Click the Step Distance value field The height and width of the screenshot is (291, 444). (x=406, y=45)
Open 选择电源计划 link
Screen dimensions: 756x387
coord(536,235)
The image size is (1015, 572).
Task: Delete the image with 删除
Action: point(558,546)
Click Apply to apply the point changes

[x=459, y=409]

→ **Task prompt**:
Give the listing again exactly as it appears.

→ **Written response**:
Click the Step Distance value field The height and width of the screenshot is (291, 444). (x=406, y=45)
Open 选择电源计划 link
Screen dimensions: 756x387
coord(536,235)
The image size is (1015, 572).
Task: Delete the image with 删除
Action: point(558,546)
Click Apply to apply the point changes

[x=459, y=409]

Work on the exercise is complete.